→ QUOTED TEXT:
^^^^^^^^
On hearing of the loss of Captain Fetterman’s entire detachment in 1866 near Fort Phil Kearney, General William Tecumseh Sherman wrote Commanding General Ulysses S. Grant: “We must act with vindictive earnestness against the Sioux, even to their extermination, men, women and children. Nothing else will reach the root of this case.”

Thirty-five years later on Sumar (Philippines), General Jacob H. (“Hell-Roaring”) Smith issued Christmas Eve orders “to adopt a policy that will create in the minds of all the people a burning desire for the War to cease.” “Burn and kill the natives” soldiers appreciatively called the campaign. General Smith, an old Indian fighter, adopted tactics that had worked against Geronimo’s Apaches when they were captured, imprisoned, and finally herded into a reservation. He began by ordering all Filipino natives, under pain of death, out of the interior. Those who streamed down to the coast were immediately thrown into concentration camps.
^^^^^^^^
→ SET PROBLEM: List every person named in the passage on army campaigns against the Sioux and in the Philippines. The items that follow are separate material and have no connection to the passage above.
^^^^^^^^
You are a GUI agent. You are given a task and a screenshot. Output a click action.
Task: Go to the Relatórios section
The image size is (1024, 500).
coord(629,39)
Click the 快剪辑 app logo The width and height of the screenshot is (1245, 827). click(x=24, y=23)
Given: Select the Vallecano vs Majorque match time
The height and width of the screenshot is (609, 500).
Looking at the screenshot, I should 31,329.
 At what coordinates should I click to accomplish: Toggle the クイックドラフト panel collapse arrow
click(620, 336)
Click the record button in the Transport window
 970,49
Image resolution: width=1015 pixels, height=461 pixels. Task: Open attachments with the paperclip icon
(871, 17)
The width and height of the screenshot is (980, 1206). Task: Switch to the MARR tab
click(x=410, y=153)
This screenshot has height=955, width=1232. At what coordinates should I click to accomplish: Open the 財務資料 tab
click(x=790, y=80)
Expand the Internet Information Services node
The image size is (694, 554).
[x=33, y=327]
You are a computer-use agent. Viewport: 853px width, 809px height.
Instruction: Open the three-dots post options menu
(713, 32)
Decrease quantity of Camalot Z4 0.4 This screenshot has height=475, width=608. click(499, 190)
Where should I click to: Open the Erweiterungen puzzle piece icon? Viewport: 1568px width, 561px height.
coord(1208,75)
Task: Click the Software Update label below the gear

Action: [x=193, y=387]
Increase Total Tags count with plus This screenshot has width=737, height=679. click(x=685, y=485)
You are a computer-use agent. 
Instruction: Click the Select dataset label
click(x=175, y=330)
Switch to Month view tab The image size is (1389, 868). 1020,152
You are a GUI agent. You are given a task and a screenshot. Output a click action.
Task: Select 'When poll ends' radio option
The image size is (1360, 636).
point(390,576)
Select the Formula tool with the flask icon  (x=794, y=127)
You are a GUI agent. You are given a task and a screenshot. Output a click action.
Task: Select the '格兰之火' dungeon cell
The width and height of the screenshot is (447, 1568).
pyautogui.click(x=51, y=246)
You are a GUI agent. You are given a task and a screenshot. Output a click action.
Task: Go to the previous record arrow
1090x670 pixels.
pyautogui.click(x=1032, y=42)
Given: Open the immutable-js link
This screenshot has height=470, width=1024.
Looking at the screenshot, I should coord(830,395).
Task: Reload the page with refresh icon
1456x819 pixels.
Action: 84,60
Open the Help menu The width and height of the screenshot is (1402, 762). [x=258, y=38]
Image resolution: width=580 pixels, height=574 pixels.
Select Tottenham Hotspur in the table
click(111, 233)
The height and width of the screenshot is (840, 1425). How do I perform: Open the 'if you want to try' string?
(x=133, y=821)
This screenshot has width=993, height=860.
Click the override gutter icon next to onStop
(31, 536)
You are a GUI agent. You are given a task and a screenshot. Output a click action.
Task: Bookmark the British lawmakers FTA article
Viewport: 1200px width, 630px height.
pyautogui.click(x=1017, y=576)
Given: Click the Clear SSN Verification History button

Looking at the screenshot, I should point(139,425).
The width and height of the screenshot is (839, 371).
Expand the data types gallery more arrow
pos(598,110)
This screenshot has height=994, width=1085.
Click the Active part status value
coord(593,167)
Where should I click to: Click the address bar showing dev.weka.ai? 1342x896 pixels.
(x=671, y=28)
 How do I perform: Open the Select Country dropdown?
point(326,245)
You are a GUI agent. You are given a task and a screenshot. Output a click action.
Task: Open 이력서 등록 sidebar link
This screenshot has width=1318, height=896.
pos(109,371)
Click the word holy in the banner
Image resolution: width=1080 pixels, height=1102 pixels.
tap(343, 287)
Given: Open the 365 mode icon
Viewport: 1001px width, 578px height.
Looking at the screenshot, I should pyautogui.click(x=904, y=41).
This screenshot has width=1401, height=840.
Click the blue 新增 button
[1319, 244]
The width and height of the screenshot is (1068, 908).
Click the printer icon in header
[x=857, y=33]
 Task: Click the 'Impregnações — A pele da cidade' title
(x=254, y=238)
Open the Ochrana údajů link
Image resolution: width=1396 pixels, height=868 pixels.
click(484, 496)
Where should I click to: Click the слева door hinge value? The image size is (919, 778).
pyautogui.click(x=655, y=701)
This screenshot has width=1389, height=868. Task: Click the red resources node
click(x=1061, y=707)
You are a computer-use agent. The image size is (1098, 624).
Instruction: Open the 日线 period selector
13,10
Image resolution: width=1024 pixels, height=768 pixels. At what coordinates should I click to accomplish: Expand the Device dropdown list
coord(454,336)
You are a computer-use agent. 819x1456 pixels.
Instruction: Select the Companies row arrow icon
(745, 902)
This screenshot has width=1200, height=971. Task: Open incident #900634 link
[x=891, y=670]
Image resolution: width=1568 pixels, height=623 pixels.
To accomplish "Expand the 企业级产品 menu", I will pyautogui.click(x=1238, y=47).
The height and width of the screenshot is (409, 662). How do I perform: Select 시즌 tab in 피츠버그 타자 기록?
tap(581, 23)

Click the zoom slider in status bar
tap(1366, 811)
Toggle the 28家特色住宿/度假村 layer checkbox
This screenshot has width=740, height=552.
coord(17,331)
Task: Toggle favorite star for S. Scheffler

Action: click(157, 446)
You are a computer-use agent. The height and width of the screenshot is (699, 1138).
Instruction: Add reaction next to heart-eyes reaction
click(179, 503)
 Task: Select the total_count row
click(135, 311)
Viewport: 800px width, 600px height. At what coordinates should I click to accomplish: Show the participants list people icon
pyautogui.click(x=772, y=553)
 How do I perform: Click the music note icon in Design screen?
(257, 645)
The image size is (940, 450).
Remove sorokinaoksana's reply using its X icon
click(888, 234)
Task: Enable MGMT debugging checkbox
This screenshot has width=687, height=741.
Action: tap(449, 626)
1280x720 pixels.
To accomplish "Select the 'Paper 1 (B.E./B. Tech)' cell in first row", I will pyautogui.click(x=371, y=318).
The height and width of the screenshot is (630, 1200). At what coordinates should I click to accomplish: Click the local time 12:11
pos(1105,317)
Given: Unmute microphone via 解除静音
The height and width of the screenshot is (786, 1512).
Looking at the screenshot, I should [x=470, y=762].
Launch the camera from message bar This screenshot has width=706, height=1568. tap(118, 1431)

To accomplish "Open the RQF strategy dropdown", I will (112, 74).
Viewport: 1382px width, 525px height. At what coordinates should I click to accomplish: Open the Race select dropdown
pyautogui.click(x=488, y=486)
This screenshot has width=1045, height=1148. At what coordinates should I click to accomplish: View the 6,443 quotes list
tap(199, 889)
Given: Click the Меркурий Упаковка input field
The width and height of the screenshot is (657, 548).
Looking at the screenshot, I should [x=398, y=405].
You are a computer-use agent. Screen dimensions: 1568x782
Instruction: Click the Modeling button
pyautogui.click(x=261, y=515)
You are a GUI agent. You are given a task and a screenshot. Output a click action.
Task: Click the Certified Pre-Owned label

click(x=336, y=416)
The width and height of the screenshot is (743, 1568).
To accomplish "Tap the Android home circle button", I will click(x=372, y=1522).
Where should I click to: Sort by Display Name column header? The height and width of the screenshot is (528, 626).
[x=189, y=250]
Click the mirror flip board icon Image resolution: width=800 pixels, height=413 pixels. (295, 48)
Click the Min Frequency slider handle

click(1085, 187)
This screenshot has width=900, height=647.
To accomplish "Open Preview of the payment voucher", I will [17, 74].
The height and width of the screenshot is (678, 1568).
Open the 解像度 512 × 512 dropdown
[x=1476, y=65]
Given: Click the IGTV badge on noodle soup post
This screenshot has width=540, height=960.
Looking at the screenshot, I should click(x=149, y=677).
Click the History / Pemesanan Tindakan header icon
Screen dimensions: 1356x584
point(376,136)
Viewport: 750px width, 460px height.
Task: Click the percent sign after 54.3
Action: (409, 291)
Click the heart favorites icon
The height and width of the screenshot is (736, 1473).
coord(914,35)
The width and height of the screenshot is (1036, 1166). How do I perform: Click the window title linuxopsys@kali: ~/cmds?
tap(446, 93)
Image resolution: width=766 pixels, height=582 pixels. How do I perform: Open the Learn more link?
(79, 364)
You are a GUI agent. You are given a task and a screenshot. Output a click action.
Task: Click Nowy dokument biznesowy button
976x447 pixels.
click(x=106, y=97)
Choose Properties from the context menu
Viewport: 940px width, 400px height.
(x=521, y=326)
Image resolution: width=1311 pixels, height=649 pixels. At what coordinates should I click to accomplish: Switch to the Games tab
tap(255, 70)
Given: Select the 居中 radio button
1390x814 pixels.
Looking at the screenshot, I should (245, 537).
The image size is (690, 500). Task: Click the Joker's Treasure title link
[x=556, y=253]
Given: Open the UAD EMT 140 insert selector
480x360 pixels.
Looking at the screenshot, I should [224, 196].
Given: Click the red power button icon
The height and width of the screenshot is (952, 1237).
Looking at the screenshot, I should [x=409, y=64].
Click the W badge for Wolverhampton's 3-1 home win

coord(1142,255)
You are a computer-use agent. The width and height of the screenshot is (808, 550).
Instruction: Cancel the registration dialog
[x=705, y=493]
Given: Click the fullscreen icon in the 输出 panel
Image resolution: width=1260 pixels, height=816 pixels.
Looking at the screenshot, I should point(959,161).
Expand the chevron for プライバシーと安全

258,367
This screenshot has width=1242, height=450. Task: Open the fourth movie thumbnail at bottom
^^^^^^^^
→ OUTPUT FOR THIS TASK:
- Captain Fetterman
- General William Tecumseh Sherman
- Commanding General Ulysses S. Grant
- General Jacob H. ("Hell-Roaring") Smith
- Geronimo